### Instructions
(1) Please copy the passage of the State v. Lumumba opinion between "CourtNew Jersey Superior" and "McGettigan, of counsel and on the brief).", inclusive.
(2) Answer these from the State v. Lumumba opinion:
(a) Which court decided the case?
(b) Who filed a pro se supplemental brief?
(c) What was the amount of the Violent Crimes Compensation Board penalty?

*** Source ***

State v. Lumumba

Decision Date28 January 1992
Citation253 N.J.Super. 375,601 A.2d 1178
PartiesSTATE of New Jersey, Plaintiff-Respondent, v. Sundiata LUMUMBA a/k/a Louis Haggood, Defendant-Appellant.
CourtNew Jersey Superior Court — Appellate Division

Stephen W. Kirsch, Asst. Deputy Public Defender, for defendant-appellant (Wilfredo Caraballo, Public Defender, attorney; Stephen W. Kirsch, of counsel and on the brief).

Steven V. McGettigan, Deputy Atty. Gen., argued the cause for plaintiff-respondent (Robert J. Del Tufo, Atty. Gen., attorney; Steven V. McGettigan, of counsel and on the brief).

Sundiata Lumumba, appellant, filed a pro se supplemental brief.

Before Judges O'BRIEN, HAVEY and CONLEY.

The opinion of the court was delivered by

CONLEY, J.S.C., temporarily assigned.

Following a jury trial defendant Sundiata Lumumba was convicted of four counts of kidnapping in violation of N.J.S.A. 2C:13-1b (Counts One to Four); knowing or purposeful murder in violation of N.J.S.A. 2C:11-3a(1), (2) (Count Six) and felony murder in violation of N.J.S.A. 2C:11-3a(3) (Count Seven). 1 The State's motion for mandatory extended Graves Act terms was granted. Defendant was committed to the custody of the Commissioner of the Department of Corrections for four concurrent 30 year terms with 15 years parole ineligibility on the kidnapping Counts. On Counts Six and Seven, defendant was committed to the custody of the Commissioner of the Department of Corrections for two terms of life imprisonment with 30 years parole ineligibility, concurrent with each other but consecutive to the kidnapping sentences. In addition, a $150 Violent Crimes Compensation Board penalty was imposed.

*** Extracted material ***

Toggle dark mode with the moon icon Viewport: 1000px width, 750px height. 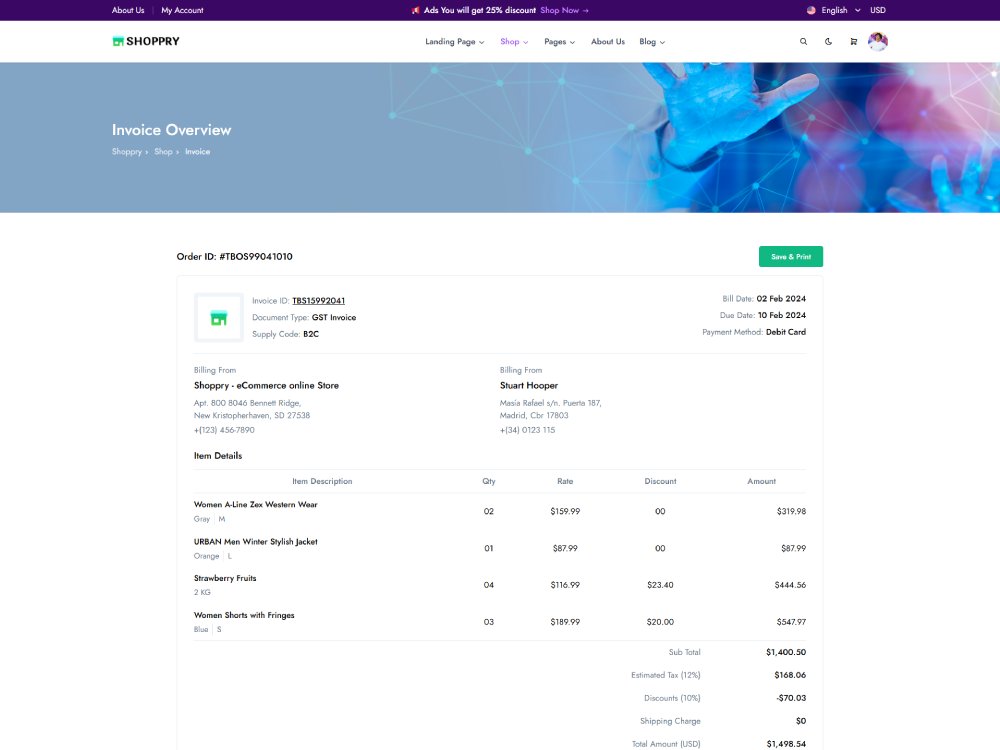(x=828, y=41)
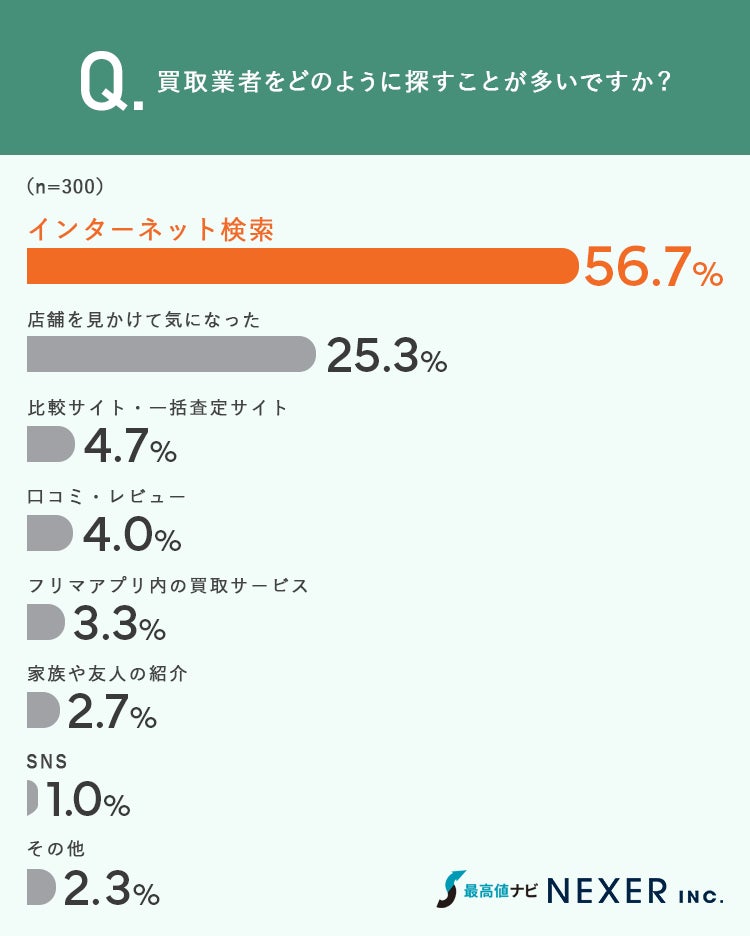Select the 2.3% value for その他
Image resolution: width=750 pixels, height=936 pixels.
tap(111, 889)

***
*** Extracted material ***

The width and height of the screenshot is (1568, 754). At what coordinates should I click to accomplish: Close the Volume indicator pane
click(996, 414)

***
*** Extracted material ***

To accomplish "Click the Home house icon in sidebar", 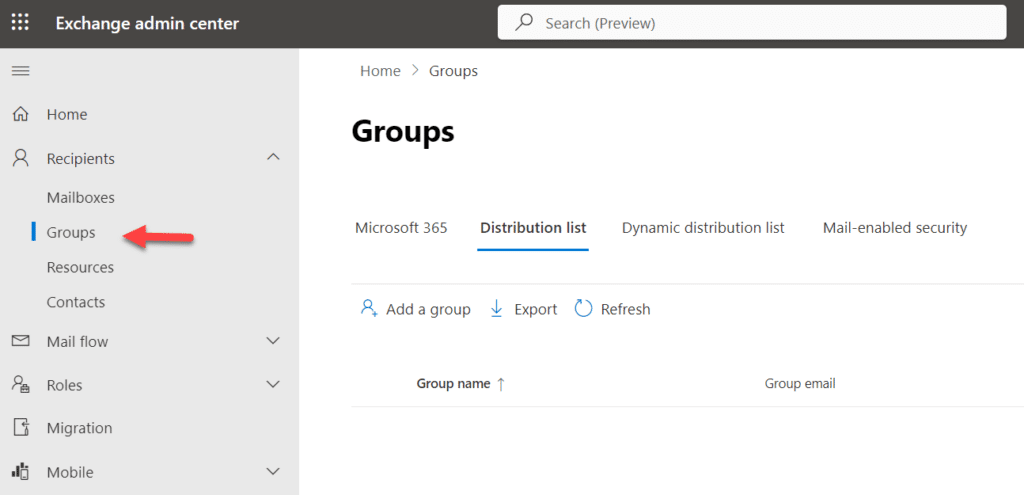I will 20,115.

***

### Answers in order
(1)
CourtNew Jersey Superior Court — Appellate Division

Stephen W. Kirsch, Asst. Deputy Public Defender, for defendant-appellant (Wilfredo Caraballo, Public Defender, attorney; Stephen W. Kirsch, of counsel and on the brief).

Steven V. McGettigan, Deputy Atty. Gen., argued the cause for plaintiff-respondent (Robert J. Del Tufo, Atty. Gen., attorney; Steven V. McGettigan, of counsel and on the brief).

(2)
(a) New Jersey Superior Court — Appellate Division
(b) Sundiata Lumumba, the appellant
(c) $150